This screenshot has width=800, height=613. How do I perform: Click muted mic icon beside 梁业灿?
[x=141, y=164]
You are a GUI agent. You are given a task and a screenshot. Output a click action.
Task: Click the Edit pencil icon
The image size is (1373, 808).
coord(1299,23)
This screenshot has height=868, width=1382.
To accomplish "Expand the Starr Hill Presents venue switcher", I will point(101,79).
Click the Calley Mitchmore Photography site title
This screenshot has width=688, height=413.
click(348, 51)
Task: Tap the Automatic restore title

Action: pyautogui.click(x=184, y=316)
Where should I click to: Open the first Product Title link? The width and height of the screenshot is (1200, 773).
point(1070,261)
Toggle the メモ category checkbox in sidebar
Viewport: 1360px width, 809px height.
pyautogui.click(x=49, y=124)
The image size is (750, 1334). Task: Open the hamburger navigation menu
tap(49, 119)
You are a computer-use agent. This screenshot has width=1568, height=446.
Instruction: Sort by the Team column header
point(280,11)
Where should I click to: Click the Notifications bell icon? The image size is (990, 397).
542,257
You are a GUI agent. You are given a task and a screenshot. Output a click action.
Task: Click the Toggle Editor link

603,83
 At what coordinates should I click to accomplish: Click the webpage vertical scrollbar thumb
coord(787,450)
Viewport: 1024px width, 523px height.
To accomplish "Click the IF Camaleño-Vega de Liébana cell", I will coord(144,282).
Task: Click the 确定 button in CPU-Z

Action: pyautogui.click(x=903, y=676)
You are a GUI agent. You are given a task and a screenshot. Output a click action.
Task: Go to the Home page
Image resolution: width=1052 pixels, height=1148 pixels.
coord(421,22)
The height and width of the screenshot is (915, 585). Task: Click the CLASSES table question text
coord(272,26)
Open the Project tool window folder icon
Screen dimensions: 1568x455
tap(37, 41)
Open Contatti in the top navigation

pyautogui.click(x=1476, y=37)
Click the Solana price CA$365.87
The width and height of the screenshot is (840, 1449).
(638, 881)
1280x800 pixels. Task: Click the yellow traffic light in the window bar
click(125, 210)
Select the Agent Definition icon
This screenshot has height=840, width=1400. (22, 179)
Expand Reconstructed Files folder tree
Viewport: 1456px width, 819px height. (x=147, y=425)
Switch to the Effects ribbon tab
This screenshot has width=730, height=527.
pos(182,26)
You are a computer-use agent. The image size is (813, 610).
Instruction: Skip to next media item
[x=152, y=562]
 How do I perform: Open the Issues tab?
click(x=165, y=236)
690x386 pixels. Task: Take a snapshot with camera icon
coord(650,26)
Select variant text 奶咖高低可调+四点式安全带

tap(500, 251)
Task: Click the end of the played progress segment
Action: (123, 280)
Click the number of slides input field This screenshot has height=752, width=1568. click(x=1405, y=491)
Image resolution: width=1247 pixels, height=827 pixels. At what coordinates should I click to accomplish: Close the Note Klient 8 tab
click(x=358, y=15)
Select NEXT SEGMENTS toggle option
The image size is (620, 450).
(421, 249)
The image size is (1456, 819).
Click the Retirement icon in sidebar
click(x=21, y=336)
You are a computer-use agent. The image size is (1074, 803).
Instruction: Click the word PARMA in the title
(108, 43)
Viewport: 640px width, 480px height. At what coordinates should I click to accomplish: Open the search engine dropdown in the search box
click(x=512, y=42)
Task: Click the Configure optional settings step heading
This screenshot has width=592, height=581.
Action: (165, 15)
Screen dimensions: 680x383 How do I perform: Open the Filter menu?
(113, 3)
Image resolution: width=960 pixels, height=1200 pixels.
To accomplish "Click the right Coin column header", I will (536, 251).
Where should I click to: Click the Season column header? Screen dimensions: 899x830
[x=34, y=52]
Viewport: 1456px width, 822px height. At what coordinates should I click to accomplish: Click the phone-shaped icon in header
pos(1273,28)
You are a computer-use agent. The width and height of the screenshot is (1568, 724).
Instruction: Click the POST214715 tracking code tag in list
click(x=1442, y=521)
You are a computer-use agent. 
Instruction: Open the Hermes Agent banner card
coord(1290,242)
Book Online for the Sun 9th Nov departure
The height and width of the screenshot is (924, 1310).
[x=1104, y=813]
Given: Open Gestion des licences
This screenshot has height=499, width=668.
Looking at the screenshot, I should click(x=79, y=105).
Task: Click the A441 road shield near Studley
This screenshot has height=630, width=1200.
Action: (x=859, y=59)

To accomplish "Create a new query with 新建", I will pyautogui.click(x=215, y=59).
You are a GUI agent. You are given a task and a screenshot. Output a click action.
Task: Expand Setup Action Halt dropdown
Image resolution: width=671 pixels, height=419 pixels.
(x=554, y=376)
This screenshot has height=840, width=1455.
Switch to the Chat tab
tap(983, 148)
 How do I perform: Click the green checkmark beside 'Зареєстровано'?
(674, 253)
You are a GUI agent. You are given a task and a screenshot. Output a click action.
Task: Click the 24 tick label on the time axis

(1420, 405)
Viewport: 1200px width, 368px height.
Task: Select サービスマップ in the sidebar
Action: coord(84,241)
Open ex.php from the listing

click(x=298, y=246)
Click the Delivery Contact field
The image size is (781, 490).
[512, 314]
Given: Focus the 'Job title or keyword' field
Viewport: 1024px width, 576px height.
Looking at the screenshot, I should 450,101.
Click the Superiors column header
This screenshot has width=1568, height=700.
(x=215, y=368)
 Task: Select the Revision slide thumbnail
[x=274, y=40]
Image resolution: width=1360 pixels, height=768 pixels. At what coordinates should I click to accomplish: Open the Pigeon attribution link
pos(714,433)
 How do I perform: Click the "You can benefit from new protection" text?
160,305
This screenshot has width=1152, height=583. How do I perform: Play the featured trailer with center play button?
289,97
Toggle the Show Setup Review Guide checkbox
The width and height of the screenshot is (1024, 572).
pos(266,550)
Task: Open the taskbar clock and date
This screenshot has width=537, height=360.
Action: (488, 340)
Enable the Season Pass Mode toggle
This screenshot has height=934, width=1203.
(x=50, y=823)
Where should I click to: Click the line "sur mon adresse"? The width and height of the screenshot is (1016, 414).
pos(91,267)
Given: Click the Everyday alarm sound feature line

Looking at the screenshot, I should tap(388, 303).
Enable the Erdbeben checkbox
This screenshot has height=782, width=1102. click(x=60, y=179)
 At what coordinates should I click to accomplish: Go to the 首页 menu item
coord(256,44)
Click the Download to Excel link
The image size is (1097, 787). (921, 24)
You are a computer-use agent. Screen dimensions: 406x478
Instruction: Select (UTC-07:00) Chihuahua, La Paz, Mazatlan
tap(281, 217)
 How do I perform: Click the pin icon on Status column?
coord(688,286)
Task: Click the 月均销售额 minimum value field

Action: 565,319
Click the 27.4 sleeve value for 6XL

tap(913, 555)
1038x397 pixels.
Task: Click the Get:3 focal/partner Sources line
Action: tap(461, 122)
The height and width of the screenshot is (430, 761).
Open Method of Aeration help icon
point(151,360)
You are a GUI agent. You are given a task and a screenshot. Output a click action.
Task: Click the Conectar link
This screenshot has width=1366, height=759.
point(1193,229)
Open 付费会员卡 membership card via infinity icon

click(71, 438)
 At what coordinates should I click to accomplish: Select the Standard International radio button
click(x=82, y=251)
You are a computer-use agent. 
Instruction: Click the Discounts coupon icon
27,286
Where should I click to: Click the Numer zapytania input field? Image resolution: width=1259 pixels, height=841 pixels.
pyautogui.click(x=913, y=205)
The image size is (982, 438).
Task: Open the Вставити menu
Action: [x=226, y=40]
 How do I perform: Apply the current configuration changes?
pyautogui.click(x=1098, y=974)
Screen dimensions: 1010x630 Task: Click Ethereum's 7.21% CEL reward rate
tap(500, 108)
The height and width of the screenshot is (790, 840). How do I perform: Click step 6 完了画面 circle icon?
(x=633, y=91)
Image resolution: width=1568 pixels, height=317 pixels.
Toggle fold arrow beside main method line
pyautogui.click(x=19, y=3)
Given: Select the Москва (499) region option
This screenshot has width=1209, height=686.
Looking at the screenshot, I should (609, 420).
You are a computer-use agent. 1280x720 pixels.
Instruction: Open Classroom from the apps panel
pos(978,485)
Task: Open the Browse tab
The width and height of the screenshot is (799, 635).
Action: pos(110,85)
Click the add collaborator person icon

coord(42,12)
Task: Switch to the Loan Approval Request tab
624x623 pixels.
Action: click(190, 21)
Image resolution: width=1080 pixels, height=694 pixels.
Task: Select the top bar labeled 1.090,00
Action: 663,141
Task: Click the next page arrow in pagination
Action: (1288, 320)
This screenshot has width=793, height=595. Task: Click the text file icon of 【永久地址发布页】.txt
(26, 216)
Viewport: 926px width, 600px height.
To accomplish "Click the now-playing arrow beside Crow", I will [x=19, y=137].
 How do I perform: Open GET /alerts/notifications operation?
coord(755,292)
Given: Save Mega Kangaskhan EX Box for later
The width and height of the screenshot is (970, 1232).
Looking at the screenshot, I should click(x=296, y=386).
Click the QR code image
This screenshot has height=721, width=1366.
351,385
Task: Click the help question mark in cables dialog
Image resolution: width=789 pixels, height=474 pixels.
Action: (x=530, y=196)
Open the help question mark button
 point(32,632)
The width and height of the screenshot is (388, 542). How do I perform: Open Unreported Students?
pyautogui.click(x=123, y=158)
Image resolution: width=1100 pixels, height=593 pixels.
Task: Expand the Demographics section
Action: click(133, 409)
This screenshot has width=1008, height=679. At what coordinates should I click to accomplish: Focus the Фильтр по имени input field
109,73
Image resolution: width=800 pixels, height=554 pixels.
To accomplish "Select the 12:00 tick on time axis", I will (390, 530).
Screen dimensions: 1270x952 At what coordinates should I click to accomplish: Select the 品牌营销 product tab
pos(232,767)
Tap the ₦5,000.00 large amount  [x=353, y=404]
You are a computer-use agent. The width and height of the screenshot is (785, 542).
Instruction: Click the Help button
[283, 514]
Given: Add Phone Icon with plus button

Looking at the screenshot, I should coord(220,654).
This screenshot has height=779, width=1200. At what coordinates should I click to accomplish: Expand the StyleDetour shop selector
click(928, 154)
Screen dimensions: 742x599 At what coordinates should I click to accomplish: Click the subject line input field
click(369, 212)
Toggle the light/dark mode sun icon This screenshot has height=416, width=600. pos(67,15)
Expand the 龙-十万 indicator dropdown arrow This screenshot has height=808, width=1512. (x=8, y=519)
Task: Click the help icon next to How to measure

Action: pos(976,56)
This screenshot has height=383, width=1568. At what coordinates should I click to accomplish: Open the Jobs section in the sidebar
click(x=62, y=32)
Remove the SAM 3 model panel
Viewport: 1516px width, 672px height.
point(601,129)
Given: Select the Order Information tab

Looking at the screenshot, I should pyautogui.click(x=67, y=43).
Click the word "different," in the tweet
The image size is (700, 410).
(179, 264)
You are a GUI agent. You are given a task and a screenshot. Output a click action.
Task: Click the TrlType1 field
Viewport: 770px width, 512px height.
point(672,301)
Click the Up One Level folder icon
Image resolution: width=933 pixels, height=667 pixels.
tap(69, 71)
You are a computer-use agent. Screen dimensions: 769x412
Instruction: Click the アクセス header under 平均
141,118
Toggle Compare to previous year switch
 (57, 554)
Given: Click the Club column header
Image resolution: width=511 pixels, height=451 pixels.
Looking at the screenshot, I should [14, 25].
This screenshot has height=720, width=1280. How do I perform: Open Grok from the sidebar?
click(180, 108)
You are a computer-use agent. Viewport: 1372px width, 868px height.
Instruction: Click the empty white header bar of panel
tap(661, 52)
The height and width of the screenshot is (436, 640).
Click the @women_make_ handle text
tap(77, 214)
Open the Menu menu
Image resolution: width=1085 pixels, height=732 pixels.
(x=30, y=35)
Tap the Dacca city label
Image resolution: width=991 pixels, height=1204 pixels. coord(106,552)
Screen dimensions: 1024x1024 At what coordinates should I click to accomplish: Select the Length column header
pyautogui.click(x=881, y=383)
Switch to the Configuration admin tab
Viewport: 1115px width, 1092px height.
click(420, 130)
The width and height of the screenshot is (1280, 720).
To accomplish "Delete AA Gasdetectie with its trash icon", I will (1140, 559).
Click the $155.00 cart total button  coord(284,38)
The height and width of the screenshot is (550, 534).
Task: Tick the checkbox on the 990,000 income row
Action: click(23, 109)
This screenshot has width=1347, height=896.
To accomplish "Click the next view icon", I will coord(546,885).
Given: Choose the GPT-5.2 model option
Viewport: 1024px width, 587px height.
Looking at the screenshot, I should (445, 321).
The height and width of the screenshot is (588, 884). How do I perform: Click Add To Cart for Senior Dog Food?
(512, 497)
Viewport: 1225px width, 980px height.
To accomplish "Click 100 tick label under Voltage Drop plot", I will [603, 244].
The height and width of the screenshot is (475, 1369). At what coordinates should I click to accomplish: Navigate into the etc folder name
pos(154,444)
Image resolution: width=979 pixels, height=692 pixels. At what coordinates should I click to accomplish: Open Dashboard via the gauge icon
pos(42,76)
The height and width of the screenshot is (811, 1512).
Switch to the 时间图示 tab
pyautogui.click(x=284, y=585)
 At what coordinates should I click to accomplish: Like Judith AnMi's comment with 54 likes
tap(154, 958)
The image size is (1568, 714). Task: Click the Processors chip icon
────
**Assigned task**.
Could you repeat exactly the lines above from the line with "Toggle fold arrow beside main method line" up to and including the line with "Task: Switch to the Loan Approval Request tab", and only those?

**Written answer**.
Toggle fold arrow beside main method line
pyautogui.click(x=19, y=3)
Given: Select the Москва (499) region option
This screenshot has width=1209, height=686.
Looking at the screenshot, I should (609, 420).
You are a computer-use agent. 1280x720 pixels.
Instruction: Open Classroom from the apps panel
pos(978,485)
Task: Open the Browse tab
The width and height of the screenshot is (799, 635).
Action: pos(110,85)
Click the add collaborator person icon

coord(42,12)
Task: Switch to the Loan Approval Request tab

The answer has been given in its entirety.